§ **Exercise directions**: Nothing but the images should be left out when the entries are restated word for word.

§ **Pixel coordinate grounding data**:
· · ·

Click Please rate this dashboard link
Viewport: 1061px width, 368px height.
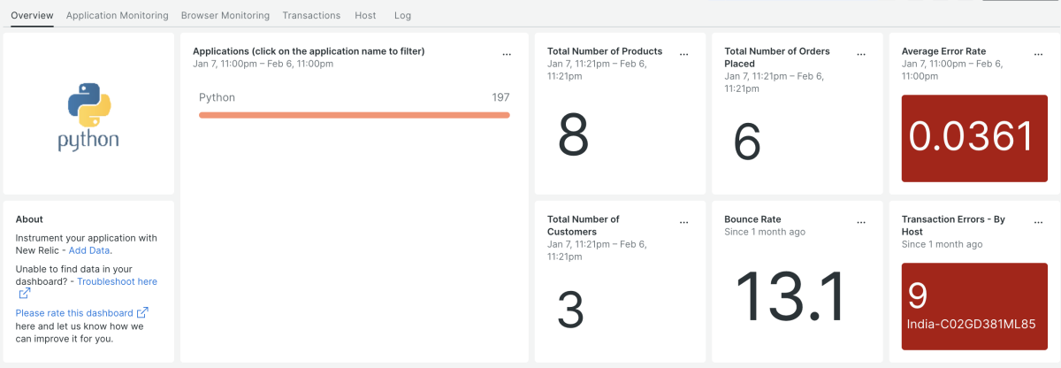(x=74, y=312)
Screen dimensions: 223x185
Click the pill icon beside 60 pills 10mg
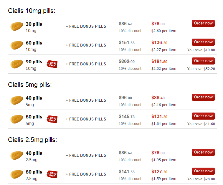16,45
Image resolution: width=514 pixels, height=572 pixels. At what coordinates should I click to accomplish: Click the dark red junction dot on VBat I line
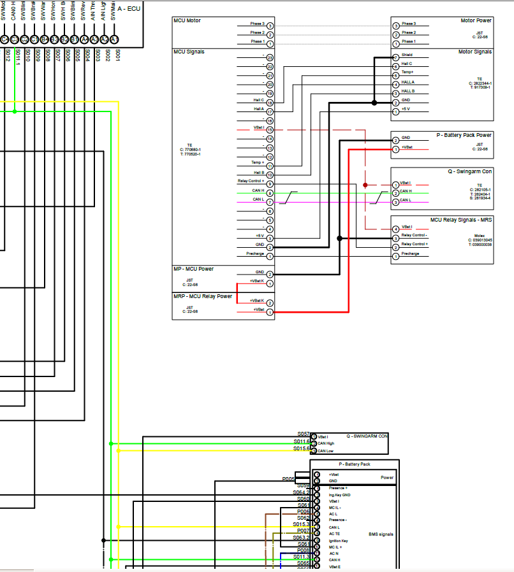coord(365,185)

· · ·

§ **Solution for this problem**:
Click Please rate this dashboard link
Viewport: 1061px width, 368px height.
(x=74, y=312)
Screen dimensions: 223x185
Click the pill icon beside 60 pills 10mg
16,45
Image resolution: width=514 pixels, height=572 pixels. At what coordinates should I click to accomplish: Click the dark red junction dot on VBat I line
coord(365,185)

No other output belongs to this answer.